Linux cgroups development
 help / color / mirror / Atom feed
From: Chen Wandun <chenwandun1@gmail.com>
To: longman@redhat.com, chenridong@huaweicloud.com, tj@kernel.org,
	hannes@cmpxchg.org, mkoutny@suse.com
Cc: cgroups@vger.kernel.org, linux-kernel@vger.kernel.org
Subject: [PATCH] cgroup/cpuset: move PF_EXITING check before __GFP_HARDWALL in cpuset_current_node_allowed()
Date: Thu,  7 May 2026 18:54:34 +0800	[thread overview]
Message-ID: <20260507105434.3266234-1-chenwandun@lixiang.com> (raw)
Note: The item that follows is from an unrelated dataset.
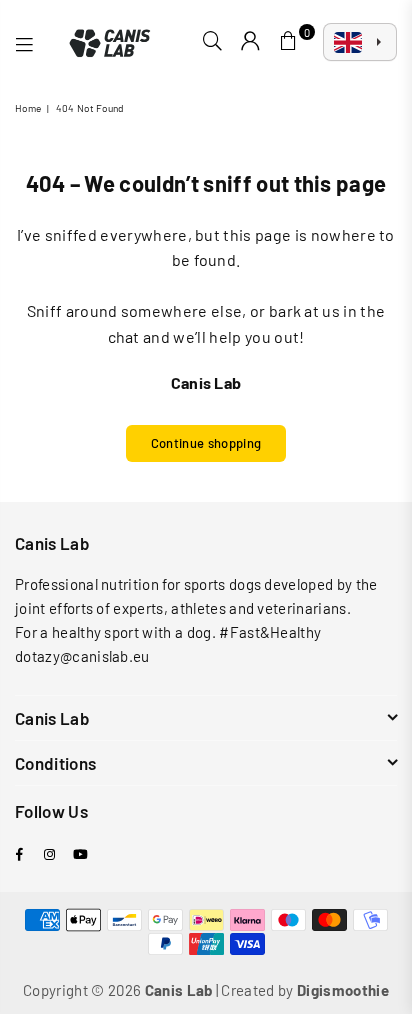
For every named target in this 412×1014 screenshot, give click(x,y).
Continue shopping (206, 443)
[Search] (213, 42)
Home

Since prepare_alloc_pages() unconditionally adds __GFP_HARDWALL for the
fast path when cpusets are enabled, the __GFP_HARDWALL check in
cpuset_current_node_allowed() causes the PF_EXITING escape path to be
skipped on the first allocation attempt.  This makes it unreachable in
the common case, so dying tasks can get stuck in direct reclaim or even
trigger OOM while trying to exit, despite being allowed to allocate from
any node.

Move the PF_EXITING check before __GFP_HARDWALL so that dying tasks
can allocate memory from any node to exit quickly, even when cpusets
are enabled.

Also update the function comment to reflect the actual behavior of
prepare_alloc_pages() and the corrected check ordering.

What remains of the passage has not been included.